ACTIVITY A
In the passage on the DANCE protein-motion tool, about what share of the roughly 750K protein chains in the PDB are purely monomeric states?
ACTIVITY B
List every percentage of total positional variance for which, in the passage on the DANCE protein-motion tool, DANCE reports the required number of PCA components by default.
ACTIVITY C
Extend the passage on the DANCE protein-motion tool, beginning after its final sentence about ABC proteins.

We chose to rely on classical principal component analysis because of its intuitive geometrical interpretation. It allows describing protein conformational variability with a limited set of orthogonal vectors interpretable as linear motions. By default, DANCE reports the number of PCA components required to explain 50%, 80%, 85%, 90%, 95%, and 99% of the total positional variance, thus providing a multi-resolution description of the complexity of the motions explaining the observed conformational diversity. We found that a few linear motions suffice to explain over 90% of the positional variance observed in the vast majority of the conformational collections. The high complexity exhibited by a few protein families may reflect nonlinear structural deformations or seemingly random fluctuations. For instance, protein kinases exhibit highly complex loop conformational rearrangements despite a well-conserved overall fold and only two metastable functional states. Our analysis helps to identify such cases to prioritise their in-depth characterisation with more sophisticated nonlinear dimensionality reduction techniques.

We designed DANCE for dealing primarily with single polypeptidic chains grouped based on sequence similarity. DANCE allows exploring different custom levels of sequence identity and coverage, thus providing a versatile framework for grouping the input 3D structures. Users who would like to save time may bypass the creation of the clusters and directly start from the pre-computed and weekly-updated clusters available through the RCSB PDB website. In addition, by default, DANCE analysis encompasses all polypeptidic chains found in the input 3D structures. These chains may be in different contexts and the motions extracted from the collections may be associated with the binding to a partner, as for BAX from the Bcl-2 family for instance. To ease interpretability, DANCE offers the users the possibility to restrict the context by excluding the protein chains engaged in oligomeric assemblies. Purely monomeric states represent about 15% of the ~ 750K protein chains available from the PDB. Future improvements will include labelling complexes involving small molecules and accounting for them in the clustering. Furthermore, to go beyond sequence-based homology and the single-chain perspective, we have provided a proof-of-concept application study of DANCE’s usefulness for comprehensively describing continuous motions shared across very distant homologs comprising different numbers of chains. We showed that ABC proteins with a wide diversity of substrates and transport mechanisms share a highly collective high amplitude opening/closing motion underlying their functioning.

EXTRACTED RECORDS
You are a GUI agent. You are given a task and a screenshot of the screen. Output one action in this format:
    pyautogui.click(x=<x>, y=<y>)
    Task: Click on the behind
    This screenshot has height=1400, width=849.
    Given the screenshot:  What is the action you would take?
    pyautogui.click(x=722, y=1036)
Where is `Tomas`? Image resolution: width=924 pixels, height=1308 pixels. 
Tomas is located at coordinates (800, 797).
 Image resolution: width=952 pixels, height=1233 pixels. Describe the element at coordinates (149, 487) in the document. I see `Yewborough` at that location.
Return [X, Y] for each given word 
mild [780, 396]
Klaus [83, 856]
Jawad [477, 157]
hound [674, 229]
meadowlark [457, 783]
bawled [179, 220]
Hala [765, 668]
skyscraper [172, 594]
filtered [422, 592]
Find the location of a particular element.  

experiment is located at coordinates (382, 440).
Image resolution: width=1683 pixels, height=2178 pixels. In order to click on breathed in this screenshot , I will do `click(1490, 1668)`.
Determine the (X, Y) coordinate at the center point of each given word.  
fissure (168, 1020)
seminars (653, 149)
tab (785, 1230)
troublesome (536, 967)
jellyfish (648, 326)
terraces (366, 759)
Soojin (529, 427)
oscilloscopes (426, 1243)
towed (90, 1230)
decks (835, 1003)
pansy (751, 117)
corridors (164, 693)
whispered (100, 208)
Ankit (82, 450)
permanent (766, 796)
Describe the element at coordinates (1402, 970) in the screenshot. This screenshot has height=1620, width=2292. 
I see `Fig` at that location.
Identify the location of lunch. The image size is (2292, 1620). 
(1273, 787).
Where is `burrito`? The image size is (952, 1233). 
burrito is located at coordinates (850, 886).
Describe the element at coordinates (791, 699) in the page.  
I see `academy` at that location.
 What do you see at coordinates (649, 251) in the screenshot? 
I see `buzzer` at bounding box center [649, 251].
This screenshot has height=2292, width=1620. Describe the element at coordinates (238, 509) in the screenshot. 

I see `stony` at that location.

RESPONSE A
About 15%.

RESPONSE B
50%, 80%, 85%, 90%, 95%, 99%

RESPONSE C
In addition, our work goes beyond a descriptive analysis by showing that classical manifold learning techniques can generate plausible conformations in the vicinity of the training set. These conformations could serve as starting points for further conformational exploration, e.g. with molecular dynamics simulations, or as targets in drug discovery campaigns. A potential strategy would be to give them as templates to RoseTTAFold All-Atom92 with a putative drug to guide the folding. The interpolation trajectories could provide insights into functional transitions involving substantial secondary structure rearrangements (e.g. membrane fusion proteins). The latter are particularly challenging to deal with for physics-based approaches, such as normal mode analysis91. Finally, our results can serve as baselines for evaluating more sophisticated approaches for predicting alternative conformations.

DANCE superimposes the conformations onto representative references and describes conformational variability as a set of linear motions of these references. This approach offers a multi-view perspective on a given collection of conformations, easing interpretability and allowing for augmenting data in a learning context. Nevertheless, radical differences between conformations, such as fold changes, might confound the superimposition. Another limitation comes from the dependency of the superimposition on the multiple sequence alignment heuristic. Ambiguities arising from sequence similarities might result in suboptimal 3D coordinates matching and, thus, in large deviations. Future improvements will explore multi-reference or reference-free probabilistic frameworks and more refined accounts of data uncertainty93,94,95,96,97.